-- Material for this task --
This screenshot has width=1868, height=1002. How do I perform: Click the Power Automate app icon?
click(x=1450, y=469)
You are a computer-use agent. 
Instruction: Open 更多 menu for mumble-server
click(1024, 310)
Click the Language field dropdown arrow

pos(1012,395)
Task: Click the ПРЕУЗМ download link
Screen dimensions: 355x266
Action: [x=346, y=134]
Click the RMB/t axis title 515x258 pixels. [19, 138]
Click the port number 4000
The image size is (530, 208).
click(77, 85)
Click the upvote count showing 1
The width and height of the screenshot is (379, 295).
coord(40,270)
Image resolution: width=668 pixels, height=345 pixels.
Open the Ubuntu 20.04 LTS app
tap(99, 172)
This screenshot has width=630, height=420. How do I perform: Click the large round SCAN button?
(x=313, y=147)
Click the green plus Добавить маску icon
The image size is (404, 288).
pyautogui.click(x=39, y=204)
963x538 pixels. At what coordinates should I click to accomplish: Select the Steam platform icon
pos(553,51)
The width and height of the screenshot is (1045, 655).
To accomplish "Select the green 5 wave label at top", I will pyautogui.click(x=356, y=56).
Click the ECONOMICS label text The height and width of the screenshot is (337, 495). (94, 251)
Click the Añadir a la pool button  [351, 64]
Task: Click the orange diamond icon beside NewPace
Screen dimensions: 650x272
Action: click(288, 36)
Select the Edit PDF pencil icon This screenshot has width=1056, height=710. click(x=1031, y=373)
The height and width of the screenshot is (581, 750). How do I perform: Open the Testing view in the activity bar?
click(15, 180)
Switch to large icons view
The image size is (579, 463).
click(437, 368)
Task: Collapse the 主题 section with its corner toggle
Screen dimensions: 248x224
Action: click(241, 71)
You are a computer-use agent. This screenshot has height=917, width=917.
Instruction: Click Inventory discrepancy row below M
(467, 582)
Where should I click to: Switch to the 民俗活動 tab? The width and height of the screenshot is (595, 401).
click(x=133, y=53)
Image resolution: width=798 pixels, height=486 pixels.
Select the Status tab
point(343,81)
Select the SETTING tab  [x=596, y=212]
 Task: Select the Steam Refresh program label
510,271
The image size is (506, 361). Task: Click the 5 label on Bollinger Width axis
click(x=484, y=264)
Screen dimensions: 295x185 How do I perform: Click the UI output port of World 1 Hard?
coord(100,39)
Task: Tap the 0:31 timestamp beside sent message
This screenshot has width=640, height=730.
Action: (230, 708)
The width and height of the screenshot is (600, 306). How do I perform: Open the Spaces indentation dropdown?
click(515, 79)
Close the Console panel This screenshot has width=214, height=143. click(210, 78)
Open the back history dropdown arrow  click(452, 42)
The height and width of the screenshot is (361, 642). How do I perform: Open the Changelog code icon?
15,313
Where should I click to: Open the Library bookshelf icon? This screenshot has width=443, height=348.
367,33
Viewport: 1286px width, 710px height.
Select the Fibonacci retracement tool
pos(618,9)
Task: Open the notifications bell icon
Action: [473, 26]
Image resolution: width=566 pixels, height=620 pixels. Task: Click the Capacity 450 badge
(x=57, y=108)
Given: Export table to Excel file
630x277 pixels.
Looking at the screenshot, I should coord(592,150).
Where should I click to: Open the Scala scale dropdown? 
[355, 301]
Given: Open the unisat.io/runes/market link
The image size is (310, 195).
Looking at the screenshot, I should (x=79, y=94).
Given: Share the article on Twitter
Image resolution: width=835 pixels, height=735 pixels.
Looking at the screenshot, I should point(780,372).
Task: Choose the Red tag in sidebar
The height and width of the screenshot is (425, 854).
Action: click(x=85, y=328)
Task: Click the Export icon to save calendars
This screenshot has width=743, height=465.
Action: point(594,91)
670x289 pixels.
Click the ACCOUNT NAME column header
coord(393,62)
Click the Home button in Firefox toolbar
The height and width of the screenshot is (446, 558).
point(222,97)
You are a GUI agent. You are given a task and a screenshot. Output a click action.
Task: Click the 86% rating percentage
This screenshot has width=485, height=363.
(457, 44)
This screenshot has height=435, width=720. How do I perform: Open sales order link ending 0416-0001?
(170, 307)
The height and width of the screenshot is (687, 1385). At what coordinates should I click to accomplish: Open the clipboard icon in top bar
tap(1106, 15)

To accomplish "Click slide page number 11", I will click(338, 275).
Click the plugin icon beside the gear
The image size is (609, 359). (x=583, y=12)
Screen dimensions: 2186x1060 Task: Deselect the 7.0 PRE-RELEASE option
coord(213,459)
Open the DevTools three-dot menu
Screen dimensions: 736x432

-- Work request --
Output every record verbatim.

-- Answer to this exercise --
This screenshot has width=1868, height=1002. How do I perform: Click the Power Automate app icon?
click(x=1450, y=469)
You are a computer-use agent. 
Instruction: Open 更多 menu for mumble-server
click(1024, 310)
Click the Language field dropdown arrow

pos(1012,395)
Task: Click the ПРЕУЗМ download link
Screen dimensions: 355x266
Action: [x=346, y=134]
Click the RMB/t axis title 515x258 pixels. [19, 138]
Click the port number 4000
The image size is (530, 208).
click(77, 85)
Click the upvote count showing 1
The width and height of the screenshot is (379, 295).
coord(40,270)
Image resolution: width=668 pixels, height=345 pixels.
Open the Ubuntu 20.04 LTS app
tap(99, 172)
This screenshot has width=630, height=420. How do I perform: Click the large round SCAN button?
(x=313, y=147)
Click the green plus Добавить маску icon
The image size is (404, 288).
pyautogui.click(x=39, y=204)
963x538 pixels. At what coordinates should I click to accomplish: Select the Steam platform icon
pos(553,51)
The width and height of the screenshot is (1045, 655).
To accomplish "Select the green 5 wave label at top", I will pyautogui.click(x=356, y=56).
Click the ECONOMICS label text The height and width of the screenshot is (337, 495). (94, 251)
Click the Añadir a la pool button  [351, 64]
Task: Click the orange diamond icon beside NewPace
Screen dimensions: 650x272
Action: click(288, 36)
Select the Edit PDF pencil icon This screenshot has width=1056, height=710. click(x=1031, y=373)
The height and width of the screenshot is (581, 750). How do I perform: Open the Testing view in the activity bar?
click(15, 180)
Switch to large icons view
The image size is (579, 463).
click(437, 368)
Task: Collapse the 主题 section with its corner toggle
Screen dimensions: 248x224
Action: click(241, 71)
You are a computer-use agent. This screenshot has height=917, width=917.
Instruction: Click Inventory discrepancy row below M
(467, 582)
Where should I click to: Switch to the 民俗活動 tab? The width and height of the screenshot is (595, 401).
click(x=133, y=53)
Image resolution: width=798 pixels, height=486 pixels.
Select the Status tab
point(343,81)
Select the SETTING tab  [x=596, y=212]
 Task: Select the Steam Refresh program label
510,271
The image size is (506, 361). Task: Click the 5 label on Bollinger Width axis
click(x=484, y=264)
Screen dimensions: 295x185 How do I perform: Click the UI output port of World 1 Hard?
coord(100,39)
Task: Tap the 0:31 timestamp beside sent message
This screenshot has width=640, height=730.
Action: (230, 708)
The width and height of the screenshot is (600, 306). How do I perform: Open the Spaces indentation dropdown?
click(515, 79)
Close the Console panel This screenshot has width=214, height=143. click(210, 78)
Open the back history dropdown arrow  click(452, 42)
The height and width of the screenshot is (361, 642). How do I perform: Open the Changelog code icon?
15,313
Where should I click to: Open the Library bookshelf icon? This screenshot has width=443, height=348.
367,33
Viewport: 1286px width, 710px height.
Select the Fibonacci retracement tool
pos(618,9)
Task: Open the notifications bell icon
Action: [473, 26]
Image resolution: width=566 pixels, height=620 pixels. Task: Click the Capacity 450 badge
(x=57, y=108)
Given: Export table to Excel file
630x277 pixels.
Looking at the screenshot, I should coord(592,150).
Where should I click to: Open the Scala scale dropdown? 
[355, 301]
Given: Open the unisat.io/runes/market link
The image size is (310, 195).
Looking at the screenshot, I should (x=79, y=94).
Given: Share the article on Twitter
Image resolution: width=835 pixels, height=735 pixels.
Looking at the screenshot, I should point(780,372).
Task: Choose the Red tag in sidebar
The height and width of the screenshot is (425, 854).
Action: click(x=85, y=328)
Task: Click the Export icon to save calendars
This screenshot has width=743, height=465.
Action: point(594,91)
670x289 pixels.
Click the ACCOUNT NAME column header
coord(393,62)
Click the Home button in Firefox toolbar
The height and width of the screenshot is (446, 558).
point(222,97)
You are a GUI agent. You are given a task and a screenshot. Output a click action.
Task: Click the 86% rating percentage
This screenshot has width=485, height=363.
(457, 44)
This screenshot has height=435, width=720. How do I perform: Open sales order link ending 0416-0001?
(170, 307)
The height and width of the screenshot is (687, 1385). At what coordinates should I click to accomplish: Open the clipboard icon in top bar
tap(1106, 15)

To accomplish "Click slide page number 11", I will click(338, 275).
Click the plugin icon beside the gear
The image size is (609, 359). (x=583, y=12)
Screen dimensions: 2186x1060 Task: Deselect the 7.0 PRE-RELEASE option
coord(213,459)
Open the DevTools three-dot menu
Screen dimensions: 736x432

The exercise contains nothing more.